Świderski nie został wpisany do protokołu

Po ostatnim gwizdku sędziego sporo mówiło się o zamieszaniu w polskiej drużynie w trakcie drugiej połowy.

Reklama

Szykowany do wejścia był Karol Świderski, ale okazało się, że nie może pojawić się na boisku, ponieważ... nie został wpisany do protokołu meczowego. Wina leżała po stronie reprezentacji Polski.

Świderski przeproszony, sprawa zamknięta

Tuż przed rozpoczęciem konferencji prasowej na stadionie w Porto, zanim Michał Probierz zaczął odpowiadać na pytania dziennikarzy, głos zabrał rzecznik prasowy reprezentacji Emil Kopański. Odniósł się do zamieszania w polskiej drużynie w trakcie drugiej połowy.

Chcielibyśmy poinformować, że w wyniku błędu ludzkiego Karol nie został zgłoszony do kadry meczowej. Zawodnik został już w szatni przeproszony, więc cała sytuacja jest zamknięta – powiedział Kopański.

WYODRĘBNIONE DANE

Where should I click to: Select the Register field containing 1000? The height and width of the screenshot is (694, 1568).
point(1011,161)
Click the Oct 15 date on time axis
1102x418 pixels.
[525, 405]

POLECENIA
- A) Proszę przepisać z fragmentu o Karolu Świderskim wszystko od „Tuż przed rozpoczęciem” aż do „zamknięta – powiedział Kopański.”.
- B) Kto według fragmentu zabrał głos na stadionie w Porto tuż przed rozpoczęciem konferencji prasowej?

ROZWIĄZANIA
- A)
Tuż przed rozpoczęciem konferencji prasowej na stadionie w Porto, zanim Michał Probierz zaczął odpowiadać na pytania dziennikarzy, głos zabrał rzecznik prasowy reprezentacji Emil Kopański. Odniósł się do zamieszania w polskiej drużynie w trakcie drugiej połowy.

Chcielibyśmy poinformować, że w wyniku błędu ludzkiego Karol nie został zgłoszony do kadry meczowej. Zawodnik został już w szatni przeproszony, więc cała sytuacja jest zamknięta – powiedział Kopański.

- B) Rzecznik prasowy reprezentacji Emil Kopański.